# Extrait fourni:
Œuvre et auteur comme deux miroirs en vis-à-vis, développant à l’infini, un ensemble fragmentaire, constitutif et dialoguant.

Mais je me pose une question. Qu’en sera-t-il quand l’ombre de Marguerite Duras sera moins dense aux yeux des futures générations, quand sa personnalité ne sera plus qu’une image d’Épinal vite résumée dans un manuel scolaire ou sur Wikipédia (« Il construisait une image d’Épinal du ‘Samuel Beckett écrivain’. C’était une manière de jouer avec le système. » p.45), quand elle ne sera définitivement plus là pour soutenir ce rapport ambigu à l’œuvre ? Le lecteur, sans doute, redécouvrira l’œuvre sous la seule puissance des projecteurs de son écriture.

 Martin Page donne un début de réponse  :

On devra oublier Beckett  pour le redécouvrir et  le lire comme il devrait être lu, sans la pollution de la renommée et de la réputation qui l’entoure aujourd’hui. Tout artiste est kidnappé. C’est lui rendre  sa liberté que de l’oublier régulièrement, pour poser des yeux neufs sur son œuvre.

# Données fournies:

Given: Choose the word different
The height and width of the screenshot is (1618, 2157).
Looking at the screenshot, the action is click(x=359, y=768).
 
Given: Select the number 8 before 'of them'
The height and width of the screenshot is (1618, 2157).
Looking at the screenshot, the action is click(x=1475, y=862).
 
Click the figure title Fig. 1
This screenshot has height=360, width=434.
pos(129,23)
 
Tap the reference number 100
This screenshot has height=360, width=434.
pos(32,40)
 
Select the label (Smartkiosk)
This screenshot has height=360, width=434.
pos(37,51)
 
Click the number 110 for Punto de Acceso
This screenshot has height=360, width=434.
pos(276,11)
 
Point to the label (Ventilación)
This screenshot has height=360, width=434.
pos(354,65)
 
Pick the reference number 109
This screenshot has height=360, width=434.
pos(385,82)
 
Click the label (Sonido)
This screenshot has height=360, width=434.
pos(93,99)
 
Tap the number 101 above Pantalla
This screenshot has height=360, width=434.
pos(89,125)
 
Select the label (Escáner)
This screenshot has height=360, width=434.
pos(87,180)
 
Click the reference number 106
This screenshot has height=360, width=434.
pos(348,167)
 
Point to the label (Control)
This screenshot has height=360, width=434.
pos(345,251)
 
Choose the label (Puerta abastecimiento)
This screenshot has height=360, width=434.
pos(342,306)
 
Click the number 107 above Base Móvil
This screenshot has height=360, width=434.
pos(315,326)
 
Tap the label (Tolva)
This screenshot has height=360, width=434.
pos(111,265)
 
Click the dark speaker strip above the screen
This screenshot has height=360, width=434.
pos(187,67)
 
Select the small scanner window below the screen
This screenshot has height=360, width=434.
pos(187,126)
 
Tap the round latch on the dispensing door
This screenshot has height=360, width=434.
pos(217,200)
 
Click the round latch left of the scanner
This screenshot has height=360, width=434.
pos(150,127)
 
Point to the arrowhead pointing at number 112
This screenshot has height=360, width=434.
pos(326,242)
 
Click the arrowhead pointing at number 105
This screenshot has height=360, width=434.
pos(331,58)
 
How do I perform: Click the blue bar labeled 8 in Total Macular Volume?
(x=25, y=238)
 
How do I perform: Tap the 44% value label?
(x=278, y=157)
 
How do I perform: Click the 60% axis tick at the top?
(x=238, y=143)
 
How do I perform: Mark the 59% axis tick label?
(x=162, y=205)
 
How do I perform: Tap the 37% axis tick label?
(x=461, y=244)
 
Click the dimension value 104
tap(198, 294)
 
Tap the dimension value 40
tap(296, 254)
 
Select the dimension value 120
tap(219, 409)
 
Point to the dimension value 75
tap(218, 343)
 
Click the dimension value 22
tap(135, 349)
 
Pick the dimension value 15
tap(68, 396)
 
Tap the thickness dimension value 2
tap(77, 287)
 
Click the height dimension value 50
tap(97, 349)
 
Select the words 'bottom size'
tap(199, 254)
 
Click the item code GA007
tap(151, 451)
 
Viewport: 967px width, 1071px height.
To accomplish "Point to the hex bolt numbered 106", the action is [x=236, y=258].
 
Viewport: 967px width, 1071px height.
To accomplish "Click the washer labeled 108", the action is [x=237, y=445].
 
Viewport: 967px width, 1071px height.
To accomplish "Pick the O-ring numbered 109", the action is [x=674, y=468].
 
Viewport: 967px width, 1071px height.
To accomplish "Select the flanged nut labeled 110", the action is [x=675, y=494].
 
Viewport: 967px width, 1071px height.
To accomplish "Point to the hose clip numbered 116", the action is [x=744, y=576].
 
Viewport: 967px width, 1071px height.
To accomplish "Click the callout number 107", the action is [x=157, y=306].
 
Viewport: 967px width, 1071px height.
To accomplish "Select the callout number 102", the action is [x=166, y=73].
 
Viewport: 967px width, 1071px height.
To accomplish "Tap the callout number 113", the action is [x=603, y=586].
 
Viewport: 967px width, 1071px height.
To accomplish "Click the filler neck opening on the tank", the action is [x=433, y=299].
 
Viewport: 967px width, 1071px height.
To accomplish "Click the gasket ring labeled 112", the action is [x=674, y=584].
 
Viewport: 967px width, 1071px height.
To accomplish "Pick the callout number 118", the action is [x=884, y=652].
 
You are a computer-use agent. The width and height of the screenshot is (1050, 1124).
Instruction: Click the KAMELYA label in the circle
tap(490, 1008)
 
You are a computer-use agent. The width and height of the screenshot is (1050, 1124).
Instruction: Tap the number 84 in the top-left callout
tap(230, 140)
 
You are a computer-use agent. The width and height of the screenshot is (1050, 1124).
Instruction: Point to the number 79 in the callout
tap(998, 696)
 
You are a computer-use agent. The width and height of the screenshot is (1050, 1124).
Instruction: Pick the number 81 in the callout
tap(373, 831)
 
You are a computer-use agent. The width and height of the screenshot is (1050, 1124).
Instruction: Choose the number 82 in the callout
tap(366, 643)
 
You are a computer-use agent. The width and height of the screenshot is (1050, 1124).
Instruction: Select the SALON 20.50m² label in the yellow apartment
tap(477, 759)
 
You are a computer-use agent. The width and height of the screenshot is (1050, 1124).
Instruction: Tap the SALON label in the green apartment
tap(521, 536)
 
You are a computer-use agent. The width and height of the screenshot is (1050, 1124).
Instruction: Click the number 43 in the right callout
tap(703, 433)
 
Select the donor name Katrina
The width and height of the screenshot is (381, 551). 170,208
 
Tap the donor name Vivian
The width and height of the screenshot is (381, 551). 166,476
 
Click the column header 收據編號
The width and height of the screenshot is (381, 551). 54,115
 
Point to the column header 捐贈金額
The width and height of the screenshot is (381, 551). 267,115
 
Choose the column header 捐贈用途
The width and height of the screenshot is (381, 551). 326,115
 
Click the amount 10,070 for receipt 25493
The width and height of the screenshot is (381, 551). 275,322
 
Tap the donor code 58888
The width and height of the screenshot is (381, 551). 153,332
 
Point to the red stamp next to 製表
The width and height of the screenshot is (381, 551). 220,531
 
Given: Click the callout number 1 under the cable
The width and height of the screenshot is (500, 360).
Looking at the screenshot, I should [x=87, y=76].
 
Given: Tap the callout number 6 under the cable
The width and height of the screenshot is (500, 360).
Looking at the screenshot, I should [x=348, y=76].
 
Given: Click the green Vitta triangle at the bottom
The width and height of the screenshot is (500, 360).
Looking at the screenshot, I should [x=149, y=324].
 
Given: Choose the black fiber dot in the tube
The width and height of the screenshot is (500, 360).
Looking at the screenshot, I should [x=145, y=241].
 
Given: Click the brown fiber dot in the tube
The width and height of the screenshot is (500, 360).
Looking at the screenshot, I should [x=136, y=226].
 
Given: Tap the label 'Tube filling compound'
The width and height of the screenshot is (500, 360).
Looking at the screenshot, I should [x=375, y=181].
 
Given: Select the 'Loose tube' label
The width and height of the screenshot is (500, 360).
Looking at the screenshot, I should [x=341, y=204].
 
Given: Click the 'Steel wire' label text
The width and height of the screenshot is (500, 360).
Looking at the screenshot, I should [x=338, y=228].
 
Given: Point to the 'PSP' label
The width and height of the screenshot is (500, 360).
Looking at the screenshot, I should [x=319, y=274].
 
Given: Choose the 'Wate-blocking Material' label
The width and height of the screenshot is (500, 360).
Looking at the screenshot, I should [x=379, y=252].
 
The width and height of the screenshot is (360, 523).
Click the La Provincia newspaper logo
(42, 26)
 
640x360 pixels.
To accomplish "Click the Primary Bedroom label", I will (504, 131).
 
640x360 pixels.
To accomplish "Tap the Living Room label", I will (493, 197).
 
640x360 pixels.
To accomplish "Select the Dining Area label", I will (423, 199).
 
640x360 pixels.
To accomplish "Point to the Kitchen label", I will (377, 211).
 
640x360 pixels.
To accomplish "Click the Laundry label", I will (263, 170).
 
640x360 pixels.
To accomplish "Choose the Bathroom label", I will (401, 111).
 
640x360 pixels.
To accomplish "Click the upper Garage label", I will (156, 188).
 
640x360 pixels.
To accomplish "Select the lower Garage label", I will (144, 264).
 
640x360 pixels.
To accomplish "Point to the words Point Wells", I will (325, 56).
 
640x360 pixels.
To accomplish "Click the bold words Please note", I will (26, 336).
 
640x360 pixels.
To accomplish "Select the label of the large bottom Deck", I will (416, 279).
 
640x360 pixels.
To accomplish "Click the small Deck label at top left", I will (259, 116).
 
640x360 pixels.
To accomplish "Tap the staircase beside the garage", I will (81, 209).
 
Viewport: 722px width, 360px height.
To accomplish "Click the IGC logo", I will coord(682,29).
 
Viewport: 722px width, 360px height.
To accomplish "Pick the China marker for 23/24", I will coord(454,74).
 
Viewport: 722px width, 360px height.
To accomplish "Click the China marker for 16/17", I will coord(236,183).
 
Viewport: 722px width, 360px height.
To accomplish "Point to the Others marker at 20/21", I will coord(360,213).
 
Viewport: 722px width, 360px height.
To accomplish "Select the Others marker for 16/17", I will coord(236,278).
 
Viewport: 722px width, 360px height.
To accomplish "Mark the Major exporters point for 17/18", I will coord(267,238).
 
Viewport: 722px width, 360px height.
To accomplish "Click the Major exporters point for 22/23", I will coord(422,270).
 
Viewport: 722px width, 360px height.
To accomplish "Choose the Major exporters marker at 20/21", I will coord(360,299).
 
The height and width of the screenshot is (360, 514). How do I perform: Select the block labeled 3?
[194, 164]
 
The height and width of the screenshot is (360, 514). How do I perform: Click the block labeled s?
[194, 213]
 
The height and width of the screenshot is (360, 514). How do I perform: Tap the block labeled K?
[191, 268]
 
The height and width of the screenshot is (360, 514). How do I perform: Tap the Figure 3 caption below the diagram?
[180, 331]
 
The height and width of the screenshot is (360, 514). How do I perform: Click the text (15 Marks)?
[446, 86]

# Consigne écrite 1:
Relevez tous les noms de personnes qui figurent dans l'extrait fourni, chacun une seule fois.
# Consigne écrite 2:
Répondez brièvement aux questions suivantes d'après l'extrait fourni.
(a) À quoi l'œuvre et l'auteur sont-ils comparés dans la première phrase ?
(b) Dans quels deux supports la personnalité de Marguerite Duras pourrait-elle n'être plus qu'une image d'Épinal vite résumée ?
(c) Selon Martin Page, de quoi la lecture de Beckett devra-t-elle être affranchie ?
# Consigne écrite 3:
Poursuivez l'extrait fourni sur Marguerite Duras et Samuel Beckett à la suite de sa dernière phrase.

# Corrigé de l'exercice 1:
Marguerite Duras
Samuel Beckett
Martin Page

# Corrigé de l'exercice 2:
(a) À deux miroirs en vis-à-vis.
(b) Dans un manuel scolaire ou sur Wikipédia.
(c) De la pollution de la renommée et de la réputation qui l'entoure aujourd'hui.

# Corrigé de l'exercice 3:
p. 47

Rendre  sa liberté à l’auteur

Retrouver le sillon originel de l’œuvre détachée des connaissances et des préjugés acquis sur l’auteur, voilà un chemin tracé pour le lecteur. Lire Beckett en oubliant l’image austère véhiculée par les fantasmes de quelques photographes dépressifs, par son pessimisme supposé et complaisamment exacerbé par quelques critiques suicidaires, par son « théâtre de l’absurde », cette formule qui veut lapidairement enfermer en trois pierres l’œuvre d’une vie. Non ! Lire Beckett avec les mots du livre et comme seule biographie, celle du lecteur en dialogue avec le texte : « Étudier ma vie, c’est un moyen de ne pas voir ce qui se joue dans la leur et que mes livres tentent de révéler. » (p.22) ou encore « Ce qui compte, c’est la biographie de ceux qui lisent mes livres, plus que la mienne » (p.21)

Samuel BeckettŒuvre et lecteur comme deux miroirs en vis-à-vis, développant à l’infini, un ensemble fragmentaire, constitutif et dialoguant, dans l’absence libératrice de l’Auteur.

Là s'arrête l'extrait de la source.